▶ ABOUT THIS TASK
Could you carry on the article below about soil compaction from heavy farm machinery, picking up right after its final sentence?

▶ SELECTED PASSAGE
******************************

From left: Dr Jeff Tullberg, Darryl Pearl, Loxton grower Robin Schaefer, Dr Peter Fisher and Chris Bluett measure soil compaction due to trafficking using a penetrometer.
Photo: Dr Peter Fisher

Some simple rules-of-thumb can make it easier to understand the risk of soil compaction.

Key points

  • Heavy machinery damages soil through compaction and this can reduce crop yields
  • There are a few simple rules of thumb that growers can use to minimise compaction from machinery

It is generally agreed that heavy machinery traffic can cause significant reductions in crop performance, but it is difficult to predict the amount of compaction or potential yield losses, due to a complex mix of factors involved.

Factors that make prediction difficult include soil type, soil water content and seasonal conditions, the number of traffic passes, vehicle specifications (weight, number of axles and tyre pressure) and the choice of crop.

Understanding more about how compaction works can help growers make better decisions about how to limit its impact in their own situation.

Controlled-traffic farming (CTF) minimises the paddock area compacted under heavy wheel tracks and Australian research over 20 years indicates that the yield benefit from introducing CTF generally ranges from two to 16 per cent across the whole farm.

Rules-of-thumb

Compaction occurs when the pressure from heavy machinery is greater than the soil strength. As farms increase in size, the corresponding increase in size and weight of machinery has led to a greater risk of subsoil compaction and the high cost of ameliorating subsoil compaction makes preventing this a priority for growers.

FIGURE 1 New soil modelling tools make it possible to visualise the soil stress responsible for compaction. This is highly dependent on vehicle specifications (weight, number of axles and tyre pressure) and soil conditions. For example, an 18-tonne chaser bin creates less soil stress with a wide tyre and low pressure (left, 20psi) than with a narrow tyre at high pressure (right, 60psi).

Figure 1: New soil modelling tools make it possible to visualise the soil stress responsible for compaction. This is highly dependent on vehicle specifications (weight, number of axles and tyre pressure) and soil conditions. For example, an 18-tonne chaser bin creates less soil stress with a wide tyre and low pressure (left, 20psi) than with a narrow tyre at high pressure (right, 60psi).

******************************

▶ PROVIDED DATA
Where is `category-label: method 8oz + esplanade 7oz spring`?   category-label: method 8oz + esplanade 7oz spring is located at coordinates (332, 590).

******************************

▶ RESULT BELOW
We can use computer tools to visualise the soil pressure distribution and compare the risk and depth of subsoil compaction with different machinery (Figure 1). Soil type and soil water content still play a role, but a better understanding of the soil pressure distribution has enabled the development of some rules-of-thumb about compaction risk:

  • traffic in wet conditions will cause greater compaction than in dry conditions;
  • a large percentage (usually greater than 50 per cent) of the damage to soil structure is caused by the first traffic pass - however, multiple passes will continue to cause further damage;
  • wide, low-inflation-pressure tyres will significantly reduce shallow compaction; and
  • deeper compaction is mostly affected by the axle load rather than the type of tyre.

We can use computer tools to visualise the soil pressure distribution and compare the risk and depth of subsoil compaction with different machinery. - Agriculture Victoria soil researcher Dr Peter Fisher

Soil compaction is measured by the change in size distribution of the soil pores that store water (water-holding capacity) or the change in soil bulk density. The simplest measure is an increase in penetrometer resistance, which is a measure of how hard it is to push a thin rod into the soil.

Thresholds

Penetrometer resistance is lowest in native vegetation that has never been trafficked (Figure 2). In a cropping paddock it is higher and usually peaks at approximately 20 centimetres below the surface due to years of traffic; often referred to as a plough pan. Resistance is even greater where recent repeated traffic has occurred.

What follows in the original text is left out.